Art is unquestionably one of the purest and highest elements in human happiness. It trains the mind through the eye, and the eye through the mind. As the sun colors flowers, so does art color life.

What we do see depends mainly on what we look for. ... In the same field the farmer will notice the crop, the geologists the fossils, botanists the flowers, artists the colouring, sportmen the cover for the game. Though we may all look at the same things, it does not all follow that we should see them.

Rest is not idleness, and to lie sometimes on the grass under trees on a summers day, listening to the murmur of the water, or watching the clouds float across the sky, is by no means a waste of time.

The whole value of solitude depends upon oneself; it may be a sanctuary or a prison, a haven of repose or a place of punishment, a heaven or a hell, as we ourselves make it.

We may sit in our library and yet be in all quarters of the earth.

We profit little by books we do not enjoy.

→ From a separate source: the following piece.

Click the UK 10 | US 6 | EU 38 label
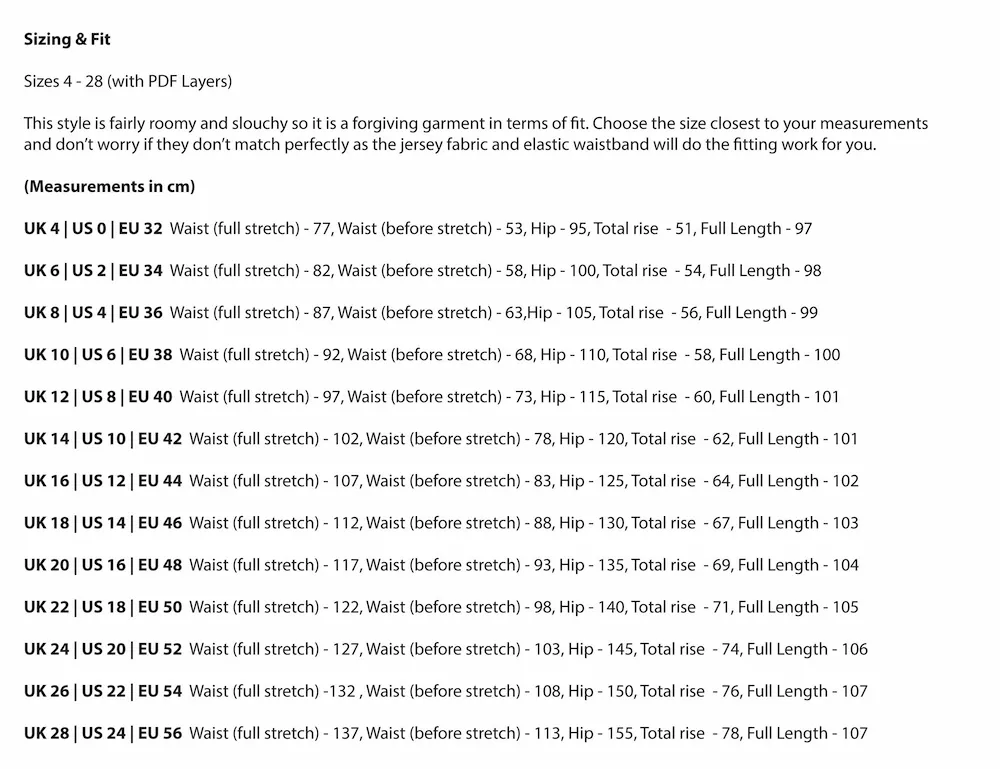 point(98,355)
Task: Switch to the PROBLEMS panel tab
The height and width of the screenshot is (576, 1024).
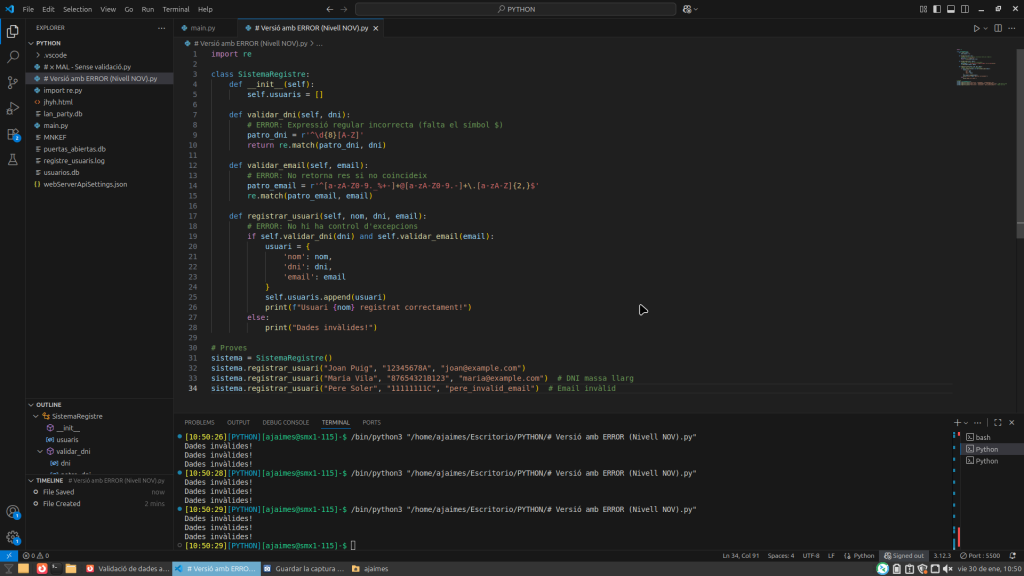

All those who love Nature she loves in return, and will richly reward, not perhaps with the good things, as they are commonly called, but with the best things of this world-not with money and titles, horses and carriages, but with bright and happy thoughts, contentment and peace of mind.

I cannot, however, but think that the world would be better and brighter if our teachers would dwell on the Duty of Happiness as well as the Happiness of Duty; for we ought to be as cheerful as we can, if only because to be happy ourselves is a most effectual contribution to the happiness of others.

If we are ever in doubt what to do, it is a good rule to ask ourselves what we shall wish on the morrow that we had done.

Our duty is to believe that for which we have sufficient evidence, and to suspend our judgment when we have not.

If we succeed in giving the love of learning, the learning itself is sure to follow.

A wise system of education will at least teach us how little man yet knows, how much he has still to learn.

In truth, people can generally make time for what they choose to do; it is not really the time but the will that is wanting.

Our ambition should be to rule ourselves, the true kingdom for each one of us; and true progress is to know more, and be more, and to do more.

When we have done our best, we should wait the result in peace.

A day of worry is more exhausting than a week of work.